**What the exercise asks**
Starting with the line that contains "The image size is (2576, 1191)." and going on through the line that contains "tap(24, 108)", rewrite those lines with "gray marker" changed to "red marker" and everything else left the same.

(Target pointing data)
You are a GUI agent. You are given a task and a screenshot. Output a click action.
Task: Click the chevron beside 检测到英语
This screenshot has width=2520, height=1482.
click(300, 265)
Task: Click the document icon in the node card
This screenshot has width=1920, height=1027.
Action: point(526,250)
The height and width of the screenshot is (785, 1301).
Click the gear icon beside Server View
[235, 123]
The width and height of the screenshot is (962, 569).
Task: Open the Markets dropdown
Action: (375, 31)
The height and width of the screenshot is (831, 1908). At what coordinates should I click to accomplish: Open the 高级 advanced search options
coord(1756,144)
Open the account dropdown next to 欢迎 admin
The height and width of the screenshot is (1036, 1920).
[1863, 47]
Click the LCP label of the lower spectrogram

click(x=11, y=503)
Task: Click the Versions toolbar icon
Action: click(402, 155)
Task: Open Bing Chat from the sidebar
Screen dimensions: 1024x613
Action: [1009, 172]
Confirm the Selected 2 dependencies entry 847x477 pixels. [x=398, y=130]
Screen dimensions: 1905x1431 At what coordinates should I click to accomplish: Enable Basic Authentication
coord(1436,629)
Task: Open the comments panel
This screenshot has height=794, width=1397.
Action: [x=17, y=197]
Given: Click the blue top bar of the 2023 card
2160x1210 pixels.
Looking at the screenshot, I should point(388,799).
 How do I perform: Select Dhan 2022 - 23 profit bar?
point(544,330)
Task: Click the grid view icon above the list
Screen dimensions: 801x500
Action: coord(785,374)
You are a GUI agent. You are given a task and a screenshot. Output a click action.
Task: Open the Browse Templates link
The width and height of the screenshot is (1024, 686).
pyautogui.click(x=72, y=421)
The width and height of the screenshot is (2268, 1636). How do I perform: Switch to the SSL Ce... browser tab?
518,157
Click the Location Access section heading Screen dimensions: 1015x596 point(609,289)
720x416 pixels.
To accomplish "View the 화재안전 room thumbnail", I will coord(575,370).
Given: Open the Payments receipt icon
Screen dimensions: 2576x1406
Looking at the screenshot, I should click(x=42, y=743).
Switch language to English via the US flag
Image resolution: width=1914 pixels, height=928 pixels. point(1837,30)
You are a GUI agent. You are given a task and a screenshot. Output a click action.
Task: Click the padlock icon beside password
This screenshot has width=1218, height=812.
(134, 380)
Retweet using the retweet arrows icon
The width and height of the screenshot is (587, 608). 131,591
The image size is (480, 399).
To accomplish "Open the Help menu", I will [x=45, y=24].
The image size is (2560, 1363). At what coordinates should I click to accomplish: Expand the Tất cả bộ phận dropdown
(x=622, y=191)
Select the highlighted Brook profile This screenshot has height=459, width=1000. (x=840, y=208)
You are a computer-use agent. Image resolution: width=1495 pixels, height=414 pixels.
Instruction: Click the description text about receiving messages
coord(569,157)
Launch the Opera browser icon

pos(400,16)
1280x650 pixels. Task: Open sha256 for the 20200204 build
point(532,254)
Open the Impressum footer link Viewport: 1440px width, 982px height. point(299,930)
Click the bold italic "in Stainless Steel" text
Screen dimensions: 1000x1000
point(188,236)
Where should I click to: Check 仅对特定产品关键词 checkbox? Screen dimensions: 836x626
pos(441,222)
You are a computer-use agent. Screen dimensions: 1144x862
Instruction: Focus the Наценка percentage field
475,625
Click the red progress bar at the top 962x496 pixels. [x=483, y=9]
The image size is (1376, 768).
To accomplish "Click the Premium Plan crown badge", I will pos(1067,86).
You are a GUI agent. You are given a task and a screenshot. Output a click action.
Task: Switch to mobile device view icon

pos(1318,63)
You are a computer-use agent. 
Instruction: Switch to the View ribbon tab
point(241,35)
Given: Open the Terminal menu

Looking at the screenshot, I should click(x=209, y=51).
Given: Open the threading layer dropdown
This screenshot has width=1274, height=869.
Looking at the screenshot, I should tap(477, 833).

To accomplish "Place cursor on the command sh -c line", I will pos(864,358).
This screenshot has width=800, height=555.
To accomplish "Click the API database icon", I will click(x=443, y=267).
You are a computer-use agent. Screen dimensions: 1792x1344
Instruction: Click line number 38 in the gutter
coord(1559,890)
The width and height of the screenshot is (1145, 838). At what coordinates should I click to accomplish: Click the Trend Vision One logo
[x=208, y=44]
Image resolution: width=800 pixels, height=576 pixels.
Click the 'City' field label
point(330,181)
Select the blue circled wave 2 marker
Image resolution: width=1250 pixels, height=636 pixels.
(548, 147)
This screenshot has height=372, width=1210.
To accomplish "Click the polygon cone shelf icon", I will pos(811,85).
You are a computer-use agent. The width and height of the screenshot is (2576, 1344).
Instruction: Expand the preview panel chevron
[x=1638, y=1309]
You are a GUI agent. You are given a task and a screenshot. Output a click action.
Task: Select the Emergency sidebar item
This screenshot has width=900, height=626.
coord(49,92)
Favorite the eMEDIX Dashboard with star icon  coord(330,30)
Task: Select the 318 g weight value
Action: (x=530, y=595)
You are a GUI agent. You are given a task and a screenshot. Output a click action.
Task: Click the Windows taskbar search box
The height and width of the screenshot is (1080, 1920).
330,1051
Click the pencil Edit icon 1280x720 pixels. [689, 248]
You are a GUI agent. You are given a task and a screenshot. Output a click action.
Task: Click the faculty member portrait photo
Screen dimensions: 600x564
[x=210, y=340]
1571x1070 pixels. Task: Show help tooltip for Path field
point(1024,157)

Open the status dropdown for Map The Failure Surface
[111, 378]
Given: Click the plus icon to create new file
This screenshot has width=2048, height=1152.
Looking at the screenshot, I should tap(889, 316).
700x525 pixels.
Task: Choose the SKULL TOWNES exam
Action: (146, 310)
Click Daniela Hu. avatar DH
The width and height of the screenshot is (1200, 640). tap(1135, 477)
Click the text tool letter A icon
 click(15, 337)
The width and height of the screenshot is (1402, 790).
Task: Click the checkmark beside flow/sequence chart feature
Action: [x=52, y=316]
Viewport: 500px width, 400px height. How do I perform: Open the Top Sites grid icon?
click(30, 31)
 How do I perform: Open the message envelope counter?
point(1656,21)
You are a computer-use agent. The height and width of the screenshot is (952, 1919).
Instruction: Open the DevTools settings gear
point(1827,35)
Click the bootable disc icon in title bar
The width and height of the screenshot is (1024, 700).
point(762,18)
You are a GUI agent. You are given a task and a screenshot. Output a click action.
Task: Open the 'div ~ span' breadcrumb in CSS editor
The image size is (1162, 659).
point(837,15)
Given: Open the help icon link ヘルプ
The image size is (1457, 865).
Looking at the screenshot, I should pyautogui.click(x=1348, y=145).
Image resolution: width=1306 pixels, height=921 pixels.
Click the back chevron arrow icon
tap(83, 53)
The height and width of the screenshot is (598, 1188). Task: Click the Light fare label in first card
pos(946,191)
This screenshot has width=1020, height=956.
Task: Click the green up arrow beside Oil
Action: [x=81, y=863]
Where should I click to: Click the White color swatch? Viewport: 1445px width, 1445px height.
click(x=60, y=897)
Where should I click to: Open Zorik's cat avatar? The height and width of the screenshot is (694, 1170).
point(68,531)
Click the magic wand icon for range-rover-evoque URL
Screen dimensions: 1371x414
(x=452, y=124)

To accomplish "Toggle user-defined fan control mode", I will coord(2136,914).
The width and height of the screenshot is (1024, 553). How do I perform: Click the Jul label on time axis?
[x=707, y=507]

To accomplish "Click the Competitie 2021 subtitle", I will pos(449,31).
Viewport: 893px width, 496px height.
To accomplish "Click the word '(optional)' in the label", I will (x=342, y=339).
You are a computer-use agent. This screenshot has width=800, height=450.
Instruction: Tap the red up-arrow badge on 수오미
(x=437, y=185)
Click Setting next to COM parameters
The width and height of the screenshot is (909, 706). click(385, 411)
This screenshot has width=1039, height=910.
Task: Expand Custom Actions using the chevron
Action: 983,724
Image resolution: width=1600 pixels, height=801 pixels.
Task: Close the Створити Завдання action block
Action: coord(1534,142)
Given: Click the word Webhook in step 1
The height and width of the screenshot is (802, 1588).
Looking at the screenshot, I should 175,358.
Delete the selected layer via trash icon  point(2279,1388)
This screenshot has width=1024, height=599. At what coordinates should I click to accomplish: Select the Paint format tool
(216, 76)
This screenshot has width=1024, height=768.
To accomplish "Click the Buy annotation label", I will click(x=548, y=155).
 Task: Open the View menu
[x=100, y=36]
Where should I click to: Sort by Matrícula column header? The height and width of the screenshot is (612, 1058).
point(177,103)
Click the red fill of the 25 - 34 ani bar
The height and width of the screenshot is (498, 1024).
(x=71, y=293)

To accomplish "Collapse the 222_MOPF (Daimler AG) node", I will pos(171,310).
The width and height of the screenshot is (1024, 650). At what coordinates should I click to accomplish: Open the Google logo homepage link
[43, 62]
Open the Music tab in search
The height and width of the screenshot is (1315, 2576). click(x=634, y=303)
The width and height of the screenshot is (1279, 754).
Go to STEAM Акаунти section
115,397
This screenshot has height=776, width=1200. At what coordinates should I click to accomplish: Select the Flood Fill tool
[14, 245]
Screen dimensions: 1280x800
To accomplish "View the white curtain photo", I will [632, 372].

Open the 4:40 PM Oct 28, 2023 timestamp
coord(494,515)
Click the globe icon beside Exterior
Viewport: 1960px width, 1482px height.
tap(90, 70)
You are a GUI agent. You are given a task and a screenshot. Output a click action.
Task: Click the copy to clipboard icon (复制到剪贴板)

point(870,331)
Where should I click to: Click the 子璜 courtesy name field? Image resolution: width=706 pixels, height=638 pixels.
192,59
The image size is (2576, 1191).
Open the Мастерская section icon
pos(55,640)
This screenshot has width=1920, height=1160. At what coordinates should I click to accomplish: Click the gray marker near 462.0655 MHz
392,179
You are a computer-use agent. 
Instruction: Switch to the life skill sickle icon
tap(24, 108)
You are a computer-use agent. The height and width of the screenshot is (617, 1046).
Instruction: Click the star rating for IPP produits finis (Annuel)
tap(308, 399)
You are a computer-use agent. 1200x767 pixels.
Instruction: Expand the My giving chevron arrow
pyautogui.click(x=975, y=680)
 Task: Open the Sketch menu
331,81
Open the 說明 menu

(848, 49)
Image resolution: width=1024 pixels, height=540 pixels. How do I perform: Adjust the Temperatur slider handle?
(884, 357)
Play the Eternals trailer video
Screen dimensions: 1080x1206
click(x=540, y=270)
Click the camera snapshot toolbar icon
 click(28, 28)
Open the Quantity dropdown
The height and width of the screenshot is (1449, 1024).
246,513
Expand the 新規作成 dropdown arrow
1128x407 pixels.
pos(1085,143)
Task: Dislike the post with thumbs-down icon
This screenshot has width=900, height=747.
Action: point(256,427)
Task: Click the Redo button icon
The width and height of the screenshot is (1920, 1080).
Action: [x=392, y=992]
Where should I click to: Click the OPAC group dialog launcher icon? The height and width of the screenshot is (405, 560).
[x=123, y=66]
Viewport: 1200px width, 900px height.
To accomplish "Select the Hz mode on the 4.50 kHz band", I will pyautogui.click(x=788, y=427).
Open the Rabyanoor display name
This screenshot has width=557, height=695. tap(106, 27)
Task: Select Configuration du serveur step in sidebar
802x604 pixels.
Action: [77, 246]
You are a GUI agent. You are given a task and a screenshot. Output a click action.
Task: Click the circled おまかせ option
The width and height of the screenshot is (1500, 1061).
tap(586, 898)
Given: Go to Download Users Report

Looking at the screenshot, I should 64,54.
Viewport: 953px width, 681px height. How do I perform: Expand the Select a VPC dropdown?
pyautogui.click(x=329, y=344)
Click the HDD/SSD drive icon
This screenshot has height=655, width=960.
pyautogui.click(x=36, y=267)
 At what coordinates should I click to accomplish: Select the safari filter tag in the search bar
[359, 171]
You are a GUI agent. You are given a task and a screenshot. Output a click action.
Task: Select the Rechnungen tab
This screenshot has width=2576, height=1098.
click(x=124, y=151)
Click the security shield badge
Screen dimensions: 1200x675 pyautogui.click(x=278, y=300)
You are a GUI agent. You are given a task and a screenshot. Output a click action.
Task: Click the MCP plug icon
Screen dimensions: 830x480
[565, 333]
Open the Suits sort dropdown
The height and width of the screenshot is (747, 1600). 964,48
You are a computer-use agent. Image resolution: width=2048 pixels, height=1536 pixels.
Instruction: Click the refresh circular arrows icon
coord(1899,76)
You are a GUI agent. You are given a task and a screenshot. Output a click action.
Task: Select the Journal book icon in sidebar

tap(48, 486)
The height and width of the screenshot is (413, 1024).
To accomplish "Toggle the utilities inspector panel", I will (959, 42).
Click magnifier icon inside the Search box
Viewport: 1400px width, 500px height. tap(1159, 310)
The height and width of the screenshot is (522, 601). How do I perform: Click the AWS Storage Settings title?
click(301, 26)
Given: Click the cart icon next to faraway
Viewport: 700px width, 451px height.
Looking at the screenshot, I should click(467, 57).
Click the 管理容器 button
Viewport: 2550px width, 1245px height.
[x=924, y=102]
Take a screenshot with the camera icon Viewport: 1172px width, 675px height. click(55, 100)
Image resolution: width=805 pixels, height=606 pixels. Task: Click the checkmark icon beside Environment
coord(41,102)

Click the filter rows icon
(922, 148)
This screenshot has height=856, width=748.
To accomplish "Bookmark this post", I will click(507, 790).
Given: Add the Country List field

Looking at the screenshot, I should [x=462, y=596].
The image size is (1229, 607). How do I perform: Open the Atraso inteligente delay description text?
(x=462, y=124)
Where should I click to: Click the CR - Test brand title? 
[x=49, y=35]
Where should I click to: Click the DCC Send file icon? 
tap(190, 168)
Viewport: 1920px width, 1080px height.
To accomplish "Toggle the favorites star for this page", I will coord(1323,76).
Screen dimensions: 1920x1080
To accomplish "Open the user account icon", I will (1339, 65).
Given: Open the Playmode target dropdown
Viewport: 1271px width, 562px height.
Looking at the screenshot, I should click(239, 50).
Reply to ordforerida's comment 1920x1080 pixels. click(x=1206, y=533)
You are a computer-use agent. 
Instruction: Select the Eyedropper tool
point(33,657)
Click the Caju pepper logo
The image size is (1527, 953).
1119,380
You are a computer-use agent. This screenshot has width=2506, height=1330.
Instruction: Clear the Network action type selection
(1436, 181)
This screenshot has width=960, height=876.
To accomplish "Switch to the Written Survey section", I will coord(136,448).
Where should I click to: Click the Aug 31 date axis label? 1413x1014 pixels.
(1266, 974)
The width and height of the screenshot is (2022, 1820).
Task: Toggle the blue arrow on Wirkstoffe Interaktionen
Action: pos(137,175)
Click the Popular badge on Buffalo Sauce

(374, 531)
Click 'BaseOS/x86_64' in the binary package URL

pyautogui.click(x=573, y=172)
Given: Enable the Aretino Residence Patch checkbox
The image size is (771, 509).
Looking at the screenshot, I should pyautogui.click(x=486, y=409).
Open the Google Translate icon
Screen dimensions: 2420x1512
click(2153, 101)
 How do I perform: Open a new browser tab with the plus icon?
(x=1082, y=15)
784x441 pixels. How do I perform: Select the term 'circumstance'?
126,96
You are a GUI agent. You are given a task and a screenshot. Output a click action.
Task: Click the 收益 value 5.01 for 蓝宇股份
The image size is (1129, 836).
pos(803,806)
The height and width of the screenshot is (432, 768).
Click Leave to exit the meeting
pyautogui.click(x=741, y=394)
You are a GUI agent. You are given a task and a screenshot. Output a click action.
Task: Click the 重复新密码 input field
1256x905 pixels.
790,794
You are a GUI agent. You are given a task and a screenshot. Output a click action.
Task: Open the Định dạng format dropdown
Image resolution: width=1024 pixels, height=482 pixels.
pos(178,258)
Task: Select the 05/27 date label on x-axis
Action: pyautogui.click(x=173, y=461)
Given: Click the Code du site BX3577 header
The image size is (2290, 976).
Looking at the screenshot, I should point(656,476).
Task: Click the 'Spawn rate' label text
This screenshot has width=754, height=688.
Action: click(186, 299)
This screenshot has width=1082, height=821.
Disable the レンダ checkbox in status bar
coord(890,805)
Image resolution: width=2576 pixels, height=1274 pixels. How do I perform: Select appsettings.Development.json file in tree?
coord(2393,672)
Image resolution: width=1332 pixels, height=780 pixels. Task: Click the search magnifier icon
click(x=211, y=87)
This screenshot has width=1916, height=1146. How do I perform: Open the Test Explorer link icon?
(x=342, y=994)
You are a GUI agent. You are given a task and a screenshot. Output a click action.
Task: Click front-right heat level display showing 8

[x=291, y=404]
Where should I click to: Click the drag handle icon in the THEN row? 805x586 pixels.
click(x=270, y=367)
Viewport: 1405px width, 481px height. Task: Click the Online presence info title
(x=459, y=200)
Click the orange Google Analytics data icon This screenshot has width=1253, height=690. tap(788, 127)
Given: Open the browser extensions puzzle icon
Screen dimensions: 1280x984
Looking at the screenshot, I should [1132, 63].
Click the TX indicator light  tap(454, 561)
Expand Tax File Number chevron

**Expected answer**
The image size is (2576, 1191).
Open the Мастерская section icon
pos(55,640)
This screenshot has width=1920, height=1160. At what coordinates should I click to accomplish: Click the red marker near 462.0655 MHz
392,179
You are a computer-use agent. 
Instruction: Switch to the life skill sickle icon
tap(24, 108)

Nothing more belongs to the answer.